Another important shift occurred when I traced Lazy 8s and the Double Doodle on Todd’s back. At first he pulled away as though he thought I was about to tickle him. So I asked him to trace circles on my back first, and showed him how by tracing lightly on his arm. Then I traced the Lazy 8s and Double Doodles on his back, and asked if he could tell what shapes I was making. Todd clearly enjoyed this activity, as he seemed to drop out of a mental space, quiet down, and relax enough to stop his fidgeting.

Todd then drew large Lazy 8s and Double Doodles on a flip chart. After that, he read with confidence and ease, even though I had given him no reading instruction per se. His mother commented that this was the first time she had heard him read with fluency.

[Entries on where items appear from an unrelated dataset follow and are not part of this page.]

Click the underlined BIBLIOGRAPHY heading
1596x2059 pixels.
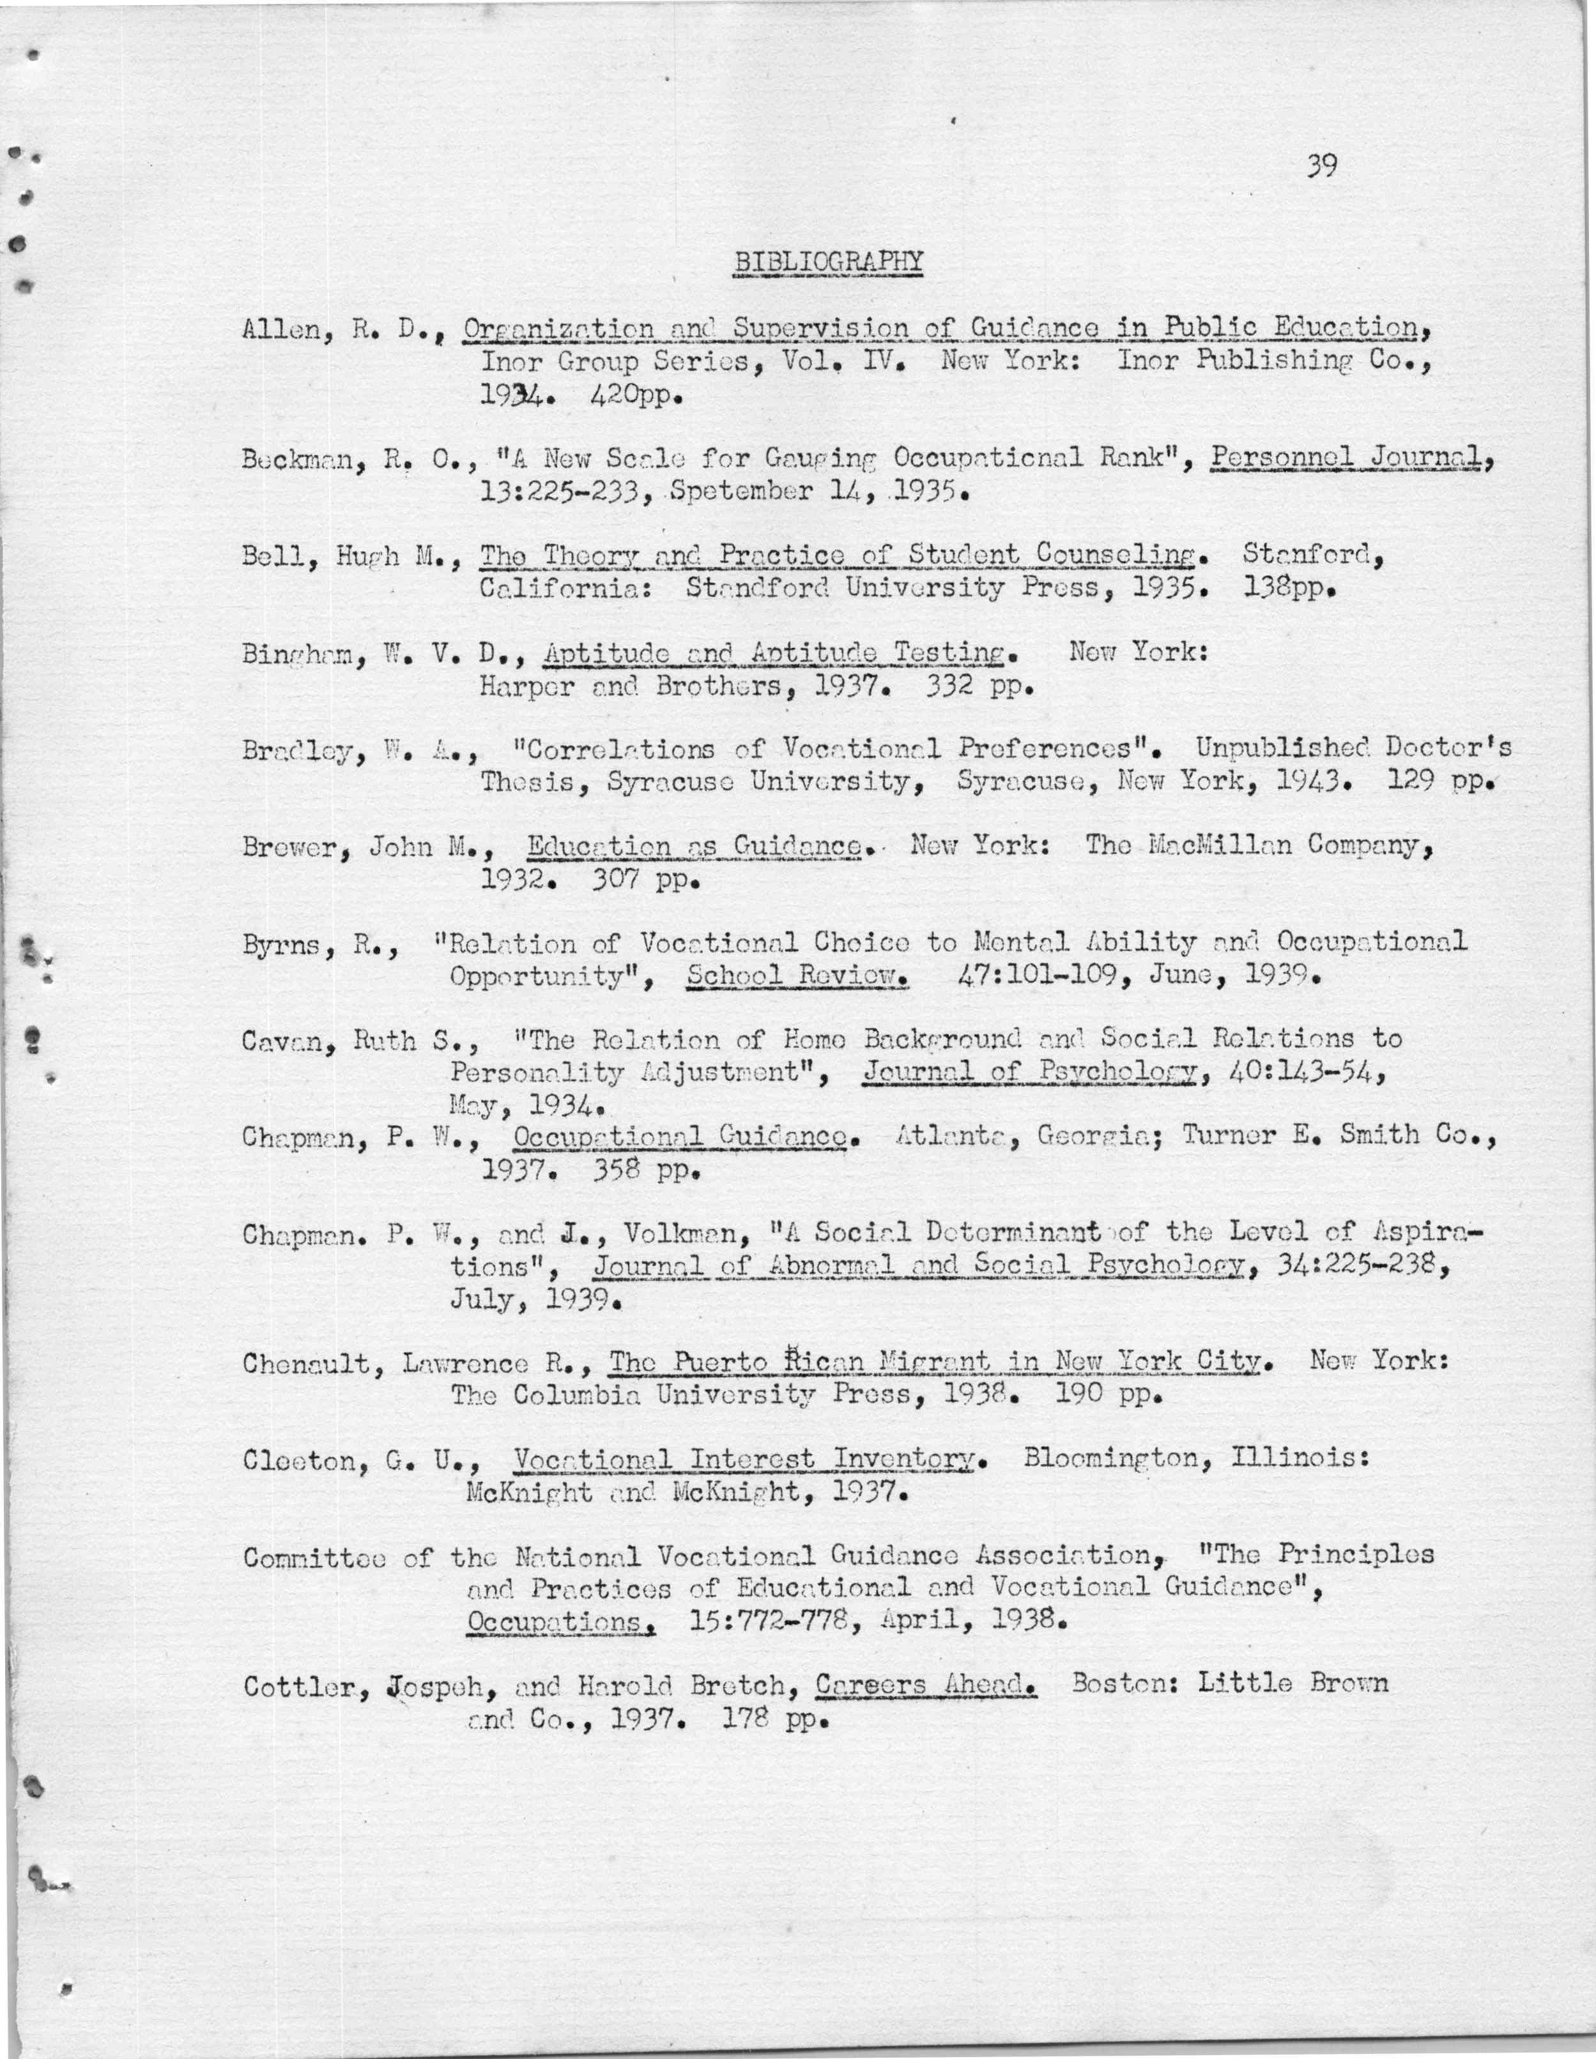click(x=828, y=261)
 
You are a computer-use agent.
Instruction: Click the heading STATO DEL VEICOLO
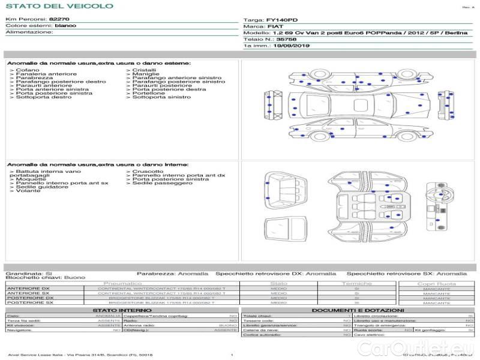[x=59, y=6]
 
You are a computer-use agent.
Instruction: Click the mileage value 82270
[x=59, y=20]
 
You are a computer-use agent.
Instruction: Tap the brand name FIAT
[x=275, y=27]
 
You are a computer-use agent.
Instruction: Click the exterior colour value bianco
[x=65, y=26]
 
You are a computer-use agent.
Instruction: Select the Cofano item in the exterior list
[x=28, y=70]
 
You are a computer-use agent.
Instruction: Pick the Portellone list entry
[x=149, y=93]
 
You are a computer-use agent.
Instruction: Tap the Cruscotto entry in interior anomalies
[x=148, y=171]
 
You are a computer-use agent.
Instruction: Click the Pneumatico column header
[x=122, y=283]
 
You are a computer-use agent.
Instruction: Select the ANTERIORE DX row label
[x=28, y=288]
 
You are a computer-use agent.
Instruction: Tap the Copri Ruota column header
[x=436, y=283]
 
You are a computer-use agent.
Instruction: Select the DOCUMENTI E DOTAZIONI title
[x=358, y=310]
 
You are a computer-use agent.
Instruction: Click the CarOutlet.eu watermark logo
[x=427, y=347]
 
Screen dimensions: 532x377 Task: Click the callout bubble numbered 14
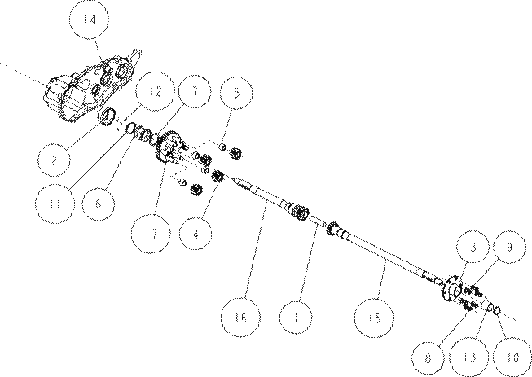pyautogui.click(x=90, y=19)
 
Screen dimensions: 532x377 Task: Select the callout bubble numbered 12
pyautogui.click(x=155, y=91)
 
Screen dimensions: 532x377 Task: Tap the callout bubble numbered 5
pyautogui.click(x=236, y=92)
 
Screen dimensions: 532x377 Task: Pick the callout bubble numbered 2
pyautogui.click(x=54, y=160)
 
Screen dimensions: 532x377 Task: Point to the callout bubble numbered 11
pyautogui.click(x=55, y=204)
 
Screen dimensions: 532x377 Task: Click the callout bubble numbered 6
pyautogui.click(x=99, y=204)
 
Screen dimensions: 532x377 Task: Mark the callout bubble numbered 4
pyautogui.click(x=196, y=234)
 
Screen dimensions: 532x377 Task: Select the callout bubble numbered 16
pyautogui.click(x=240, y=317)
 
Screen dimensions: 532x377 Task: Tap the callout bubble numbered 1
pyautogui.click(x=296, y=317)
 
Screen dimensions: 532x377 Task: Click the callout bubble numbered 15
pyautogui.click(x=374, y=318)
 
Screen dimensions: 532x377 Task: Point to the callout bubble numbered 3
pyautogui.click(x=473, y=247)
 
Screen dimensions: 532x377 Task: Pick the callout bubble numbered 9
pyautogui.click(x=509, y=247)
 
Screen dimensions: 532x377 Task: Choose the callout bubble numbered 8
pyautogui.click(x=429, y=357)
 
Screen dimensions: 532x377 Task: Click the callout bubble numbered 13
pyautogui.click(x=469, y=357)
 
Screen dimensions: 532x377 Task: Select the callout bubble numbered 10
pyautogui.click(x=512, y=357)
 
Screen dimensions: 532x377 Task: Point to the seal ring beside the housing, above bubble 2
pyautogui.click(x=108, y=116)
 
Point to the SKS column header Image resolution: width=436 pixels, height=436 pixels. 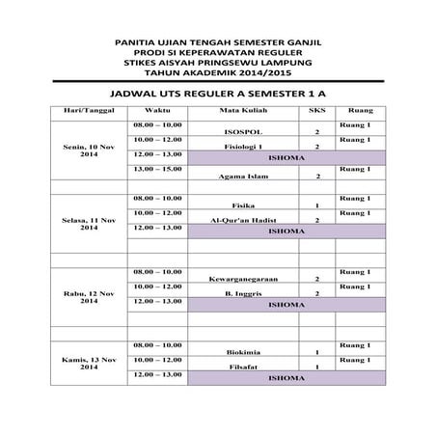coord(316,111)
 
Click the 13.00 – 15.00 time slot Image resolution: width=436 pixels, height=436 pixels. coord(157,169)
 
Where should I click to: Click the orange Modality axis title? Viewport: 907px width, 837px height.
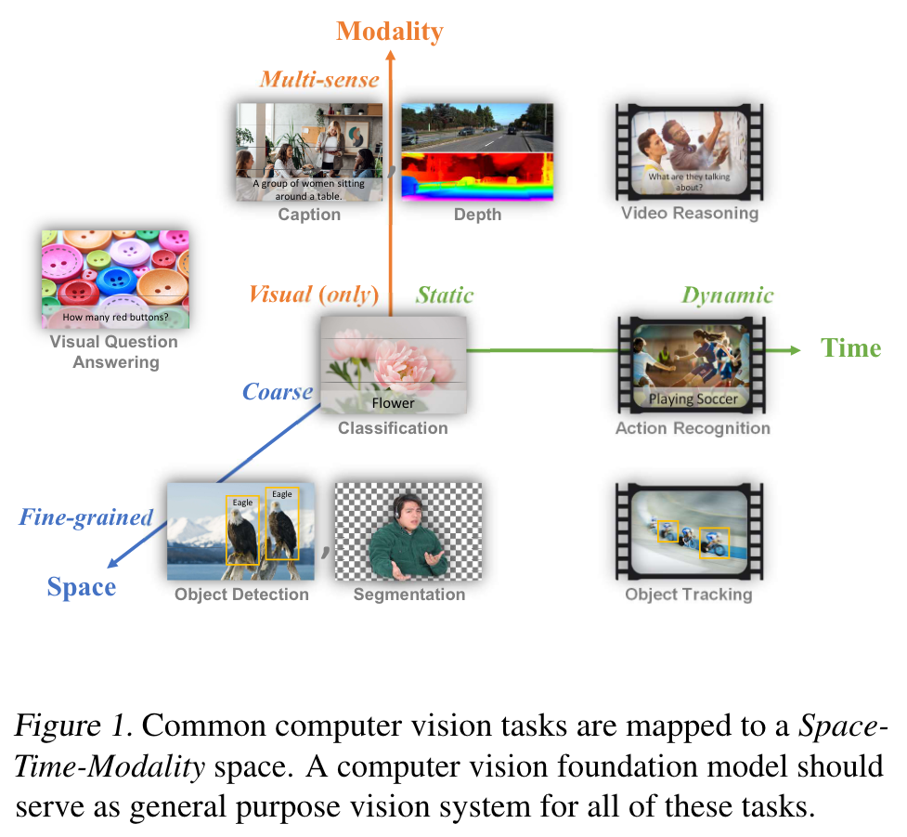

The sometimes relentless tickling of children by parents and siblings is not uncommon, and I want to make a plea in this regard. Young children are still developing the proprioceptive awareness that lets them relax into their muscles and gives them spatial information about how different parts of their body relate. Tickling—especially when it’s unwanted—is now widely considered an unwise practice. It disrupts the steadiness given by the proprioceptive system and leaves a child ungrounded, as you can see when children pull away. Tracing the Double Doodle and Lazy 8s on a child’s back soothes and brings awareness to the muscles, developing trust and proprioception, as happened with Todd, and guiding the visual system into a relaxed state.